En efecto, hay que combinar a Poe, Lovecraft, el Stevenson de Jekyll y Hyde y las fobias de psicoanálisis expresadas por Stephen King en La milla verde para atisbar siquiera una dolencia que parece que va como un guante a la época que vivimos.
Los otros bichos
En efecto, un reportaje de Eric Boodman sugiere poéticamente que, para entomólogos a cargo de laboratorios célebres como Gale Ridge (directora de un laboratorio especializado en New Haven, plácida ciudad de Nueva Inglaterra que alberga la universidad Ivy League de Yale), los peores casos de fobia a los insectos son los que, en realidad, conciernen insectos que en realidad residen en la psique de la víctima.
Las víctimas del delirio de parasitosis (también síndrome de Ekbom) tienen la convicción de que su piel está infestada de parásitos.
El reportaje de Eric Boodman nos recuerda que la entomología, o estudio de los animales más pequeños, a menudo útiles, benignos e incluso sabrosos (según la ONU, comer más insectos en el futuro mejoraría nuestra salud, reduciendo nuestro impacto, al tratarse de una proteína con todas las ventajas -y alguna más- y sin los inconvenientes de la carne), ha perdido terreno ante una realidad acelerada y fría en donde los “bichos” más cotidianos son los bugs de software, y la imaginación de insectos bajo la piel conduce en ocasiones al delirio:
Los errores informáticos se llaman “bichos” porque, en realidad, el primer error informático fue causado por un insecto lepidóptero tan común y carente de épica romántica como una polilla.

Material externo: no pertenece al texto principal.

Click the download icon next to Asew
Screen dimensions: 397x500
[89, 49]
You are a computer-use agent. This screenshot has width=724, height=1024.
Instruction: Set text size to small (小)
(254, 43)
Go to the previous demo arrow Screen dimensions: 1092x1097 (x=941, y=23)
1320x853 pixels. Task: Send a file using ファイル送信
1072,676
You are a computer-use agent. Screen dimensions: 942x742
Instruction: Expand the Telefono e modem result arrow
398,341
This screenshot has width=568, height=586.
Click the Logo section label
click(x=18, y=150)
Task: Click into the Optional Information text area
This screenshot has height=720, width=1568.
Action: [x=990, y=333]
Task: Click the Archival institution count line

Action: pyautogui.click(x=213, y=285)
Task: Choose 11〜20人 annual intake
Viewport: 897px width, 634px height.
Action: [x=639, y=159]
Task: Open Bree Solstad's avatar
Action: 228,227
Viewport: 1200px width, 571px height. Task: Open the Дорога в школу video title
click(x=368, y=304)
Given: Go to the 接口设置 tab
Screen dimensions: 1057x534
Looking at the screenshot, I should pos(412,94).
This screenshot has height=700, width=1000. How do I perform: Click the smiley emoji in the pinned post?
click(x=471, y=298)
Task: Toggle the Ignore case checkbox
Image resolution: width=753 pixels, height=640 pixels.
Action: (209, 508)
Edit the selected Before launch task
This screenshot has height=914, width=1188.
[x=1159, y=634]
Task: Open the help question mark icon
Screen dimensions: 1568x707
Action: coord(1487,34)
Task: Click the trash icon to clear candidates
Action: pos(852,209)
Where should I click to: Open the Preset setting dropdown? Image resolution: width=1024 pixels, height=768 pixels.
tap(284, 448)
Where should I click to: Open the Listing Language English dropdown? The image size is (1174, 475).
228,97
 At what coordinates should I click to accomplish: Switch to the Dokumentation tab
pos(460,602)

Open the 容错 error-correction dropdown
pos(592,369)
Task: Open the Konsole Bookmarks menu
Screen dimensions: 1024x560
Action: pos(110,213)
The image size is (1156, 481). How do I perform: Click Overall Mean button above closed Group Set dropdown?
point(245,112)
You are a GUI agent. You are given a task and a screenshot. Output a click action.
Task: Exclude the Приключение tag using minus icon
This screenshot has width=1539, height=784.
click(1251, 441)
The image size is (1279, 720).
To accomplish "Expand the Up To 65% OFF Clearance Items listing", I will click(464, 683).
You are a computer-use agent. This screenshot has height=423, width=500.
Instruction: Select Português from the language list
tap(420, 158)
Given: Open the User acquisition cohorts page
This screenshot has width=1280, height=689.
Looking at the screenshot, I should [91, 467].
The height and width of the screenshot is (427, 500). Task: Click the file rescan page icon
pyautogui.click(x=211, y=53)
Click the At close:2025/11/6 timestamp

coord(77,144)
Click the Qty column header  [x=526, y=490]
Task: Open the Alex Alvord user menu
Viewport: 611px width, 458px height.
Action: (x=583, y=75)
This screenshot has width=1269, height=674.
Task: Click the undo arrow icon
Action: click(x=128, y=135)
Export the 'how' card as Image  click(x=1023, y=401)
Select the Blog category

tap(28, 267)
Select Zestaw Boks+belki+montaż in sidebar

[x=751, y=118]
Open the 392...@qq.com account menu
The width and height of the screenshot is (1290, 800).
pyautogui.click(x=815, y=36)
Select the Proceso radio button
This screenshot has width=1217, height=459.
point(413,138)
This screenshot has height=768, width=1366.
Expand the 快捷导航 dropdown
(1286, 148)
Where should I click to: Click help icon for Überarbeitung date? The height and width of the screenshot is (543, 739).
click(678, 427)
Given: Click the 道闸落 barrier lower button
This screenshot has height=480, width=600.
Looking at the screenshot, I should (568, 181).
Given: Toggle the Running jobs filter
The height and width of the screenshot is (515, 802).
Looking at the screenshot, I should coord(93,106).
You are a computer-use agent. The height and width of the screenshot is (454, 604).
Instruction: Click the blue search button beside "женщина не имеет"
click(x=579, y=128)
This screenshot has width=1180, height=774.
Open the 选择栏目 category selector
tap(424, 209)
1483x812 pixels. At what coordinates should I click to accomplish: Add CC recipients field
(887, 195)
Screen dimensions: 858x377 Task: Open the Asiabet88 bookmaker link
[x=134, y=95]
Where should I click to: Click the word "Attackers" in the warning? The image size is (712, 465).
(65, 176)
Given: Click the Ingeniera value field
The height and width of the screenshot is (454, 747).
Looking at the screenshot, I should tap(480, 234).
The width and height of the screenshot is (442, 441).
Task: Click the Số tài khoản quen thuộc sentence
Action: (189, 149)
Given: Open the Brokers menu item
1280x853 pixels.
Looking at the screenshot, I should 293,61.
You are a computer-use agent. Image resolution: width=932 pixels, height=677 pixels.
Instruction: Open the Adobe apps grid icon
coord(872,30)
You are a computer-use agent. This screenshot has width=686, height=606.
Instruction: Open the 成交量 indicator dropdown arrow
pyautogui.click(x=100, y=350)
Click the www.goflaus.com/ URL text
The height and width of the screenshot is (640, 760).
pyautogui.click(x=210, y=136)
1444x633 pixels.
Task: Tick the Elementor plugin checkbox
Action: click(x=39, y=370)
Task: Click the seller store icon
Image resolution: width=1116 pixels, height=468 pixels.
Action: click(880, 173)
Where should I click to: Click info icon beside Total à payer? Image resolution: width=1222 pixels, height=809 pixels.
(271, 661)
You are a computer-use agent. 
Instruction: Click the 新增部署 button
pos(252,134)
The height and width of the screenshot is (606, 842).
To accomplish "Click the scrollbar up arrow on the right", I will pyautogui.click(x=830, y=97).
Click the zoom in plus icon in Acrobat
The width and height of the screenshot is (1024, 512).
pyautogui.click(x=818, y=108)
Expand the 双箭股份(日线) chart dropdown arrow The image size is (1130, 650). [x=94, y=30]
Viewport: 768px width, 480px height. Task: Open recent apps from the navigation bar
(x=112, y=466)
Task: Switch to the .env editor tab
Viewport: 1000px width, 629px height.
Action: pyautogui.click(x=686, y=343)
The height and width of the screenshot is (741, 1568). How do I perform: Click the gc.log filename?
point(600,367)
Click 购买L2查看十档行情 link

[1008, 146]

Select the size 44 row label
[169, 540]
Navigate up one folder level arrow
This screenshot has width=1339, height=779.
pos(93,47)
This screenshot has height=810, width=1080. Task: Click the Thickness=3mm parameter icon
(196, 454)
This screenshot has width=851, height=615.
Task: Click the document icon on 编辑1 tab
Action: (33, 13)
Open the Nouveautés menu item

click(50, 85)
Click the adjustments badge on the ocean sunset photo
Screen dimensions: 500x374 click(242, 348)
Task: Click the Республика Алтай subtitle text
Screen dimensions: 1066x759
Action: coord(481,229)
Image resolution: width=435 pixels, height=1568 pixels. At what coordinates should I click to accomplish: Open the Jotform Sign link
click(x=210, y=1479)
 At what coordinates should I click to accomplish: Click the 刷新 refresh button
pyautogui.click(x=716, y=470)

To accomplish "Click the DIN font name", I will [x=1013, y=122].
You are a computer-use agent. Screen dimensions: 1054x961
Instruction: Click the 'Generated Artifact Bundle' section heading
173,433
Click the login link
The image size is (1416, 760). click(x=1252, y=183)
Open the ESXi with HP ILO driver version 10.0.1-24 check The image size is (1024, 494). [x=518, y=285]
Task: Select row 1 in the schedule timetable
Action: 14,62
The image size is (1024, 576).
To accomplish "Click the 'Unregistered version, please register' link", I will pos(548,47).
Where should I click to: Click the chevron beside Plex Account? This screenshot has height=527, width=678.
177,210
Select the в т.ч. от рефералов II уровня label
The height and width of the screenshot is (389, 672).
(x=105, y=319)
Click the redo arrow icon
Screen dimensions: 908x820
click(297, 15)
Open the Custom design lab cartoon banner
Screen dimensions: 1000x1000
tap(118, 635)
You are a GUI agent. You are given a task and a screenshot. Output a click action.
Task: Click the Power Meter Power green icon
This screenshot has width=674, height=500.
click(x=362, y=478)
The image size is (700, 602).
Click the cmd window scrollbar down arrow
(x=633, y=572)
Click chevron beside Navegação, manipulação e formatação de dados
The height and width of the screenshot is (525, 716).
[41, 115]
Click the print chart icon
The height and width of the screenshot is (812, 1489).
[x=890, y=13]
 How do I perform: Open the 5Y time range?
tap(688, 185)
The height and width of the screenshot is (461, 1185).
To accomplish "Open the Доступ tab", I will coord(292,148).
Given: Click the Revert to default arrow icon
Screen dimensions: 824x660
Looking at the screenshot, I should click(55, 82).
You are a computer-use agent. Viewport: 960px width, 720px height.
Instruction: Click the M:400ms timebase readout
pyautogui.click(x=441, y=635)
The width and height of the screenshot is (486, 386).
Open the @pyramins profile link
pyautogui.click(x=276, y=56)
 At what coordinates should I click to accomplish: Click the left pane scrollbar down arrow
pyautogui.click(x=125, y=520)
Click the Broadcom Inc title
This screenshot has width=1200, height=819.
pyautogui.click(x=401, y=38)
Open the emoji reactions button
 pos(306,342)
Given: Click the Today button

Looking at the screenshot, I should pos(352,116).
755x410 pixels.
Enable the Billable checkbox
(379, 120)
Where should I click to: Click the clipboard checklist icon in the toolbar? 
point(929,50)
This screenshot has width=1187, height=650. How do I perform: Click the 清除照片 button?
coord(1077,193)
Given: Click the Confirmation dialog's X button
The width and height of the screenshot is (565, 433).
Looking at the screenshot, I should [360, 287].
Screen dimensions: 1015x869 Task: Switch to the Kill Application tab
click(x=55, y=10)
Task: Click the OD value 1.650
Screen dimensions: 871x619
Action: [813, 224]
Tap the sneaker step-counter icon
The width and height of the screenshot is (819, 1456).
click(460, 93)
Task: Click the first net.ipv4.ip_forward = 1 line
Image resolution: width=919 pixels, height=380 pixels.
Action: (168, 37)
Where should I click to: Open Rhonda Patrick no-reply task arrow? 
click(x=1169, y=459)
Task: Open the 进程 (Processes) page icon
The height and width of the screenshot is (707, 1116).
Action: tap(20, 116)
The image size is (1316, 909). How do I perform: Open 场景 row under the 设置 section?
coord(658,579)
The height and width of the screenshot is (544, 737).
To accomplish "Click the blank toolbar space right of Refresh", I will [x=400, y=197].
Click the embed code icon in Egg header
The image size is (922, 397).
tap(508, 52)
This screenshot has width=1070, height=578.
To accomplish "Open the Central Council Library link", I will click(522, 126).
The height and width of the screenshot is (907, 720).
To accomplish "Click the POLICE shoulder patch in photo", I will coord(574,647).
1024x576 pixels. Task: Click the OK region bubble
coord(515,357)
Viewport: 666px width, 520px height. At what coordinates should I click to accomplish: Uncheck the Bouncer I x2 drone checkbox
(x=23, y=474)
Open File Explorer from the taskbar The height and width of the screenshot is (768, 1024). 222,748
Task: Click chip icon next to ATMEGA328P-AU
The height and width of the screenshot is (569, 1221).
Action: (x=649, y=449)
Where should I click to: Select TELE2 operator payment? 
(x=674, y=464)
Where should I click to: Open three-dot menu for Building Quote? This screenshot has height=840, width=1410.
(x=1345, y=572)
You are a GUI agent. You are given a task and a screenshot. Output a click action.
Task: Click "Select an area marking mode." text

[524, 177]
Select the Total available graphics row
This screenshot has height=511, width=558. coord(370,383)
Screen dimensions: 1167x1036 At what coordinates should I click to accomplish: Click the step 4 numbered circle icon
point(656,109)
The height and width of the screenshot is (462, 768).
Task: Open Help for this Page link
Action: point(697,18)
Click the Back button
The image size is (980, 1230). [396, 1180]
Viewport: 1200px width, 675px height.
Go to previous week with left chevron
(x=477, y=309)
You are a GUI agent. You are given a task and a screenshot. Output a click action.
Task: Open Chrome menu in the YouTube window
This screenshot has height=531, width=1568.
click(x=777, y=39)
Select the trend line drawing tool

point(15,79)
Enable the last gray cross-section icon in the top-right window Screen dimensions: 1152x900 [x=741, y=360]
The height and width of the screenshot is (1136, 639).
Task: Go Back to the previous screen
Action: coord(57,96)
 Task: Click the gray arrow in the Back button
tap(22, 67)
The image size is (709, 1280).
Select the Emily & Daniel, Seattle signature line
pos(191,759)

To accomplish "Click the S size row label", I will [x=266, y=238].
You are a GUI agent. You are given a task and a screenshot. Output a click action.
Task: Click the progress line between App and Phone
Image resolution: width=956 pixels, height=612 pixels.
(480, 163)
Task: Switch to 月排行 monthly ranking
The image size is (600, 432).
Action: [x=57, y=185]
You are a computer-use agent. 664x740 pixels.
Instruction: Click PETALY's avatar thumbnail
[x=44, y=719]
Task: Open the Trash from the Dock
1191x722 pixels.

Y del primer “bicho” informático, en realidad un bicho, a los bichos del futuro que dejarán de serlo: la evolución tecnológica parece condenar a nuestra especie a convivir con insectos-dron. En un supuesto distópico, estos insectos-robot podrían ser confundidos por animales que dependen de insectos para su supervivencia, tales como las aves.
Proporciones
No hace falta evocar la hipótesis de la biofilia de Edward O. Wilson para comprender la necesidad, llegado el caso hipotético de que florecieran los drones diminutos, de regular aparatos que podrían acabar en el estómago de aves.
Aunque, poniéndonos algo novelescos, podemos imaginarnos tomando el testigo de Poe, y hacer que, en el cuento que imaginamos, los insectos “reales” atacan a las máquinas haciéndolas volar en círculo hasta que su batería cinética se agota sin posibilidad de recarga.
Y entonces, de vuelta a un mundo con insectos y otros artrópodos (los arácnidos consumen entre 400 y 800 millones de toneladas -!- de presa anualmente, equivalente por masa al consumo de humanos o ballenas), podemos volver a evocar historias de un pasado remoto, donde la familia de cazadores-recolectores que habíamos abandonado junto a su cueva prosigue con su olvidada épica cotidiana.